Havia dado a última mordida no pão e resolvido, naquele instante, que desistiria da carreira de goleiro e partiria para a função de atacante e, assim, começaria uma nova vida, já que estava naquela cidade há apenas 90 dias e precisava, aos trinta anos, recomeçar minha história. Distraído, levei um susto ao chamado súbito de minha esposa: “- Pensador! Ó pensador!, desse jeito você vai se atrasar para o seu primeiro dia no campo de futebol.”
Corri para pegar a chuteira, o meião, a caneleira e, por um instante, refutei em levar comigo o bermudão acolchoado e o par de luvas. Pensei e resolvi levar apenas o primeiro, caso não conseguisse cumprir o desejo de atuar na linha. Sem fugir às características de um bom goleiro, resolvi não contar à companheira que iria me aventurar em outras veredas naquela noite. Dei tchau, recebi um beijo carinhoso e quando, já de costas, escutei o recadinho não convencional: “- Cuidado para não se machucar!”.

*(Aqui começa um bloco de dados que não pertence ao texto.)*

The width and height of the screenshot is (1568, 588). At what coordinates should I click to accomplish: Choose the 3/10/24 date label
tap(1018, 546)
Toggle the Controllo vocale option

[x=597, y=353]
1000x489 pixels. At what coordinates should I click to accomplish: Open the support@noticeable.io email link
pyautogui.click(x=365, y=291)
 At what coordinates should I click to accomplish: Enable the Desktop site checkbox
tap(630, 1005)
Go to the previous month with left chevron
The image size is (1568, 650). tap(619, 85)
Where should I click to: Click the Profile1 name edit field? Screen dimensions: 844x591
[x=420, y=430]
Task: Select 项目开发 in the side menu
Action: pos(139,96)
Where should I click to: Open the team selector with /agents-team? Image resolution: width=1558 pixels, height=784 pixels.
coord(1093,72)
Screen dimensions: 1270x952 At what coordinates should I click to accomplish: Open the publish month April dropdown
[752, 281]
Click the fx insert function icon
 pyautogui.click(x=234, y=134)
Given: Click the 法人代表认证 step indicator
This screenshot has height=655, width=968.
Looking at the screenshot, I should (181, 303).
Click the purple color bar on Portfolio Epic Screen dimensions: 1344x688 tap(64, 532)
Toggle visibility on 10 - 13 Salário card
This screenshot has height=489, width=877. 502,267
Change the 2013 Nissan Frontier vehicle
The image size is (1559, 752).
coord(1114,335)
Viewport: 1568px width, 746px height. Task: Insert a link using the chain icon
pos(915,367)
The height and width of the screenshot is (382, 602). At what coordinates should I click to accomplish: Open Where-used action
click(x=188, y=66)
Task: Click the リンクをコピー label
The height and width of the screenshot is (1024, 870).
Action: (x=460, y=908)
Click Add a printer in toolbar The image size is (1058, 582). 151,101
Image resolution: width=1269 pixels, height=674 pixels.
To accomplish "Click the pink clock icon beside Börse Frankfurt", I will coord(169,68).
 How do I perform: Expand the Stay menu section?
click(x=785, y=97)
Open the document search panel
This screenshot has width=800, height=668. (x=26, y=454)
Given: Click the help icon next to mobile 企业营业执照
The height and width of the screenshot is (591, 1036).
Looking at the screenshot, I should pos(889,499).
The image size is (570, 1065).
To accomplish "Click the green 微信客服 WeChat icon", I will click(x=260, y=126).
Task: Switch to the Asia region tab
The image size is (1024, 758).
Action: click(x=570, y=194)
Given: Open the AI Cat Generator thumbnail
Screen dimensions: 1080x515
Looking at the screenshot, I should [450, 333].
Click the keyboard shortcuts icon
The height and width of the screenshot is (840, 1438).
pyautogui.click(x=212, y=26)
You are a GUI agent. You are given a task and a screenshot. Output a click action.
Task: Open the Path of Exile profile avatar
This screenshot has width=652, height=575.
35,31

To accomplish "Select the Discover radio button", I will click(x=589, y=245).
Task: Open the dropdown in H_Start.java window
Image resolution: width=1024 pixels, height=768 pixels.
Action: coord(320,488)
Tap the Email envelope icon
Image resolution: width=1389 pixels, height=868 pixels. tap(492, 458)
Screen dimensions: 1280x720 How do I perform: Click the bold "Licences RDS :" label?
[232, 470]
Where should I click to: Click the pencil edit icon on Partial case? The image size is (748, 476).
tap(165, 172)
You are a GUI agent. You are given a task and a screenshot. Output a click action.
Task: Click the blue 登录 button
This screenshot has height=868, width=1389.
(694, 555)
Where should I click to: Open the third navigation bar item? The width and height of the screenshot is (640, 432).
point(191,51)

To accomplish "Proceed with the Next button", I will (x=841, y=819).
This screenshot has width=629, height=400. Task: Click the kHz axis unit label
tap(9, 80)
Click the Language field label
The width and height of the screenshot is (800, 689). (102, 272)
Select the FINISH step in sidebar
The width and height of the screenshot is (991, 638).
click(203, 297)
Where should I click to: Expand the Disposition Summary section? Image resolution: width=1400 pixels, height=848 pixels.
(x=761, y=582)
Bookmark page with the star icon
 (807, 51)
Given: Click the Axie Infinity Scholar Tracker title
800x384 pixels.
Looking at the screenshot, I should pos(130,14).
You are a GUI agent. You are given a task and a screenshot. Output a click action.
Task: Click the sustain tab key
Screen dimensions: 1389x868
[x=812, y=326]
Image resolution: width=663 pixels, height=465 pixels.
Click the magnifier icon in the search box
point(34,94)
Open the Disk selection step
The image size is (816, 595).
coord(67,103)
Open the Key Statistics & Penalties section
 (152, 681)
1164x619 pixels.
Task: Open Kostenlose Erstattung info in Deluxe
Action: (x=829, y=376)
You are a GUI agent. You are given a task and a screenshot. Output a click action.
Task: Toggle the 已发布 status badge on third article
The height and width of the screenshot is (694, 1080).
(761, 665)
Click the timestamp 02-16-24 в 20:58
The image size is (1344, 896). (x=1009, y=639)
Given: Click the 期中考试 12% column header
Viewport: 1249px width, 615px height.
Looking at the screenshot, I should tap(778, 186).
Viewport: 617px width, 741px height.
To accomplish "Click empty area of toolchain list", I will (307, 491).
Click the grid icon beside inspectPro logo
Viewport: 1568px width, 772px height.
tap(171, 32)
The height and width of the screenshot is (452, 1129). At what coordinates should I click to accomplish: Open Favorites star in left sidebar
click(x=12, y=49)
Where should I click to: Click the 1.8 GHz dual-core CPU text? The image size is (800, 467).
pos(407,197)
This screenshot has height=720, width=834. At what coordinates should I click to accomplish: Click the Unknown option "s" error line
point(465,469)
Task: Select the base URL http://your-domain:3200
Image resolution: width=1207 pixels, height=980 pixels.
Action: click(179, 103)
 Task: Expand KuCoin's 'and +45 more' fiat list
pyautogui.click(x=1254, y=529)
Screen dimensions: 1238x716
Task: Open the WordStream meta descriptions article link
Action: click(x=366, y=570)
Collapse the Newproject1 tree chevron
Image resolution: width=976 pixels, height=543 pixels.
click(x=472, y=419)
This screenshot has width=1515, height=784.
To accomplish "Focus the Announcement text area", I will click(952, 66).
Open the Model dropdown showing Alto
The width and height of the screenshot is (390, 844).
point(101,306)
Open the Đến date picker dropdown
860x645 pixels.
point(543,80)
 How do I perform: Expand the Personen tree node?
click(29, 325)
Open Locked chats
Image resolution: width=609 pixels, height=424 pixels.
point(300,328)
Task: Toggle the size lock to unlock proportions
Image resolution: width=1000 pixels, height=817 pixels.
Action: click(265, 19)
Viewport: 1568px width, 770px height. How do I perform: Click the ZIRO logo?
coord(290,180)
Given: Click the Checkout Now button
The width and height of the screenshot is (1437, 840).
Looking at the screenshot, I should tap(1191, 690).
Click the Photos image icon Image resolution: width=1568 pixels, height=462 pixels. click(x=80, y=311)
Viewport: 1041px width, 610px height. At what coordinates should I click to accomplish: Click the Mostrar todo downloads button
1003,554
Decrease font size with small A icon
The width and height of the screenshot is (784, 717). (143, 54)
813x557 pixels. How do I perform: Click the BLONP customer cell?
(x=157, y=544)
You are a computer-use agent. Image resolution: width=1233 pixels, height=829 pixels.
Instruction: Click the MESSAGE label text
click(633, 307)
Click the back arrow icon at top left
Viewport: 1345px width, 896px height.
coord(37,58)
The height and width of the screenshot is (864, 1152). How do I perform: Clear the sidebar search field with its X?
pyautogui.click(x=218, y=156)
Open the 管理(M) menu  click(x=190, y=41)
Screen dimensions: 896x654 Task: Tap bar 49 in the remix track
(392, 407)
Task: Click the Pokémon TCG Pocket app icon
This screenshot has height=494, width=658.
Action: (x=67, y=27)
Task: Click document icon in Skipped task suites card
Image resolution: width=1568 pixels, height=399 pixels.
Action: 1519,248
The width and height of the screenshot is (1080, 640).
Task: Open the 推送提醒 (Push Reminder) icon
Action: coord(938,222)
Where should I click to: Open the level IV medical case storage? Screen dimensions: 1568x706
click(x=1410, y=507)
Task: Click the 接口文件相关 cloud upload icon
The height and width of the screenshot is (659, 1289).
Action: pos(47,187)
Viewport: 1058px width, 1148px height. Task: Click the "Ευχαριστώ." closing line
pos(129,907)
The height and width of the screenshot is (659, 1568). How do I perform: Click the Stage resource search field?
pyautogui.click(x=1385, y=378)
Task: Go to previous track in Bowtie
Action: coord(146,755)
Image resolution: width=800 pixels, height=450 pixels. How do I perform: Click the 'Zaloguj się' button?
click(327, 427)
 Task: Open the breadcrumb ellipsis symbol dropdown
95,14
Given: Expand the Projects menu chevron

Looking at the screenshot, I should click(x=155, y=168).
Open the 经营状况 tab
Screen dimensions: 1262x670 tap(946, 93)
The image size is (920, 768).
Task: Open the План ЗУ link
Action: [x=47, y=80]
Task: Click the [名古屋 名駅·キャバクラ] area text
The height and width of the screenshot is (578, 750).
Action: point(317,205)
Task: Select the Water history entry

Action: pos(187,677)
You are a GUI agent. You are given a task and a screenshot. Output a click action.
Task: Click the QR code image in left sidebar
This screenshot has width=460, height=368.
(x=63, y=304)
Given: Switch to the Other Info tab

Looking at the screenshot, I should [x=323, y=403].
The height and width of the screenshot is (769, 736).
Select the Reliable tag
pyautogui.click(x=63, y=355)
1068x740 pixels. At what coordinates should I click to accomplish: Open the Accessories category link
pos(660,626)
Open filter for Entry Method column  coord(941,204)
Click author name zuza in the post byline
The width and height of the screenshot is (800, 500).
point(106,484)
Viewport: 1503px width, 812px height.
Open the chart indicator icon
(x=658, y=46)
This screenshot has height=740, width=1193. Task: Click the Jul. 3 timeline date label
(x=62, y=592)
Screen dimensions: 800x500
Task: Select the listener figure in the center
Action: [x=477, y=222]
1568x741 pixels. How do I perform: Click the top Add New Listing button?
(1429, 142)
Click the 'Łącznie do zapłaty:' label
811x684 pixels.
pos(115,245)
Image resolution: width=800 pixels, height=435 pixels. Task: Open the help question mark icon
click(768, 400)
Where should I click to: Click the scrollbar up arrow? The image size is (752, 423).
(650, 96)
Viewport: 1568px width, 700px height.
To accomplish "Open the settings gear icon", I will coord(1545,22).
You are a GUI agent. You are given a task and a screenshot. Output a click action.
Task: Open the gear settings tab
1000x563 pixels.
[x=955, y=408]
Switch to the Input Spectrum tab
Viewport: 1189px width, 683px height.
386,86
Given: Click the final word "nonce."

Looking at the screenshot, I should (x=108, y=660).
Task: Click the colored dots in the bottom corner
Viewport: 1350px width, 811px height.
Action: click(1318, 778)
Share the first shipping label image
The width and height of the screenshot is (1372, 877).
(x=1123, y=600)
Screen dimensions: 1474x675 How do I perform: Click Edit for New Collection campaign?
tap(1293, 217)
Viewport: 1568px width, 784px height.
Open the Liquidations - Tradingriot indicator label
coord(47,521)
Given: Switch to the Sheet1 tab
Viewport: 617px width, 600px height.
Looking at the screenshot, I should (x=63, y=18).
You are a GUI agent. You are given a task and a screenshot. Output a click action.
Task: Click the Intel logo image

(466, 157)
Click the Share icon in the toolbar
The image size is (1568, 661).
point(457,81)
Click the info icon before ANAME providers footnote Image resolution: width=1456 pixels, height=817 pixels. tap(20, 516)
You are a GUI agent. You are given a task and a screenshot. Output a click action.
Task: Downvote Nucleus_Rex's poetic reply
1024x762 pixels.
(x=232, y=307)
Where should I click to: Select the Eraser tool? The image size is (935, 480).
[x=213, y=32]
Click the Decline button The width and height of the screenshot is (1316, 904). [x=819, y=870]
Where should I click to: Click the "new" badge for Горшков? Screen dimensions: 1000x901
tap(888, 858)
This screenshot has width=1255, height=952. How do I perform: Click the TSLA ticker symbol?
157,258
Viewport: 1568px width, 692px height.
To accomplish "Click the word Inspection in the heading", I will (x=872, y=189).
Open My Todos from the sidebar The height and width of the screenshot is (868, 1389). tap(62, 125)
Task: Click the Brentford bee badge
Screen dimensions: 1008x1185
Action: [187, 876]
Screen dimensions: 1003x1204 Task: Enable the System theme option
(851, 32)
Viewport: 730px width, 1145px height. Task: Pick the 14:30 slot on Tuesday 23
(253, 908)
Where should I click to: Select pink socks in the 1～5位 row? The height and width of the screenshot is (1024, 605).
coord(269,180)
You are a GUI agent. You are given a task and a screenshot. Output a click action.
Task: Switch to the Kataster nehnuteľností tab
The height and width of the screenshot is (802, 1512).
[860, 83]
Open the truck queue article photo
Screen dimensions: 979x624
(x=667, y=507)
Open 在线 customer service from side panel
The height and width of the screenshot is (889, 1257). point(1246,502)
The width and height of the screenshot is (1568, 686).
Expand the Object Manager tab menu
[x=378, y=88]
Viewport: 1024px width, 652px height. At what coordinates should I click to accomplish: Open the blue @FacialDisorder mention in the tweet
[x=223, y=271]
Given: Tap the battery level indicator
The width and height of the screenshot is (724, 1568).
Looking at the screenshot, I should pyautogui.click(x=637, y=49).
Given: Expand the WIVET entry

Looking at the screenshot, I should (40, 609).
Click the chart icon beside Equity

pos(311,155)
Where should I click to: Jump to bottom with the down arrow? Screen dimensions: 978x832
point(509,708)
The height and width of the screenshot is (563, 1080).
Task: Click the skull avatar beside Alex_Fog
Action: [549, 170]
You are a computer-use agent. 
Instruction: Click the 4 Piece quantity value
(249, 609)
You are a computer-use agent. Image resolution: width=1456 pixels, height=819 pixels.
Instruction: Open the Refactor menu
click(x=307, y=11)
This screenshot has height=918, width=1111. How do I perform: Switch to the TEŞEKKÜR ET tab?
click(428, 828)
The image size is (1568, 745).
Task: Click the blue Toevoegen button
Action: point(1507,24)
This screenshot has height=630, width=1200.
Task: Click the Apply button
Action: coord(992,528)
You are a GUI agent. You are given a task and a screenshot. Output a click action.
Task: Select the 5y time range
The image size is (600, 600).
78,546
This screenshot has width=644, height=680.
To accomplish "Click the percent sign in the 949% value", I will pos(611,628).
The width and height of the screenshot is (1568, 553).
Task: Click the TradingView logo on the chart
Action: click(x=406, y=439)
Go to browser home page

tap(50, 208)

Dez para as sete cheguei ao campo de futebol, que, para mim, significava o regozijo pelo lazer tão escasso naquela cidade que eu ainda estava reconhecendo. Três meses de adaptação para que pudesse conseguir um espaço no time de futebol com pessoas que mal havia conhecido, mas futebol é isso: um lugar democrático e prazeroso quando encontramos um belo gramado e uma turma preocupada em se divertir – aquele era o lugar!
Minha primeira iniciativa foi contar quantos sujeitos de luvas e bermudões acolchoados encontravam-se aquecendo. Um..., dois, ... três, que prazer enorme encontrar os pares em quantidade suficiente para cumprir o desejo peremptório de atuar como atacante e finalmente inverter a lei de pegar as bolas no filó e marcar um fabuloso tento. Mas, fui logo questionado pela pessoa que começava a dividir os times: “- Joga em qual posição?”. Mal comecei a expressar o doce desejo de atacante e logo chega a subjeção: “- Dessa altura, com essa bermuda... hoje nós temos quatro goleiros. Espere para o próximo jogo”. Sentado e impávido de assumir a minha decisão, esperei intermináveis vinte minutos para a troca do terceiro goleiro, mais cinco minutos e chega o convite: “- Goleiro, entra aqui”. Respondi firmemente, sem titubear, apesar das insistências: “- Eu vim para jogar na linha”, desejo logo entendido pelo atacante de colete vermelho, que, já cansado, repassou-me a função tão desejada. Tinha a convicção de que ali não era minha praia e meu coração, a mil por hora, já denunciava isso.
No primeiro lance não consegui nem dominar a pelota. No segundo, fui derrubado perto do meio campo, contudo não me continha em realizar o sonho. Num lance inesperado, o zagueiro da outra equipe tentava dominar a bola frente ao seu goleiro, de maneira que não percebeu minha presença silenciosa a ponto de roubar-lhe a bola, restando-me girar o corpo e chutá-la indefensável. Mas, o inopinado aconteceu e a lembrança das palavras da amada tomou conta daquele gramado. O joelho, não acostumado com tamanho esforço, não resistiu àquela pressão e fez desabar em dor o metro e oitenta. “- Nada muito grave”, disse o médico e após dez sessões de fisioterapia e da natação, estava eu de volta ao campo do clube, mas naquela velha posição de goleiro – o sonho transformou-se em meta.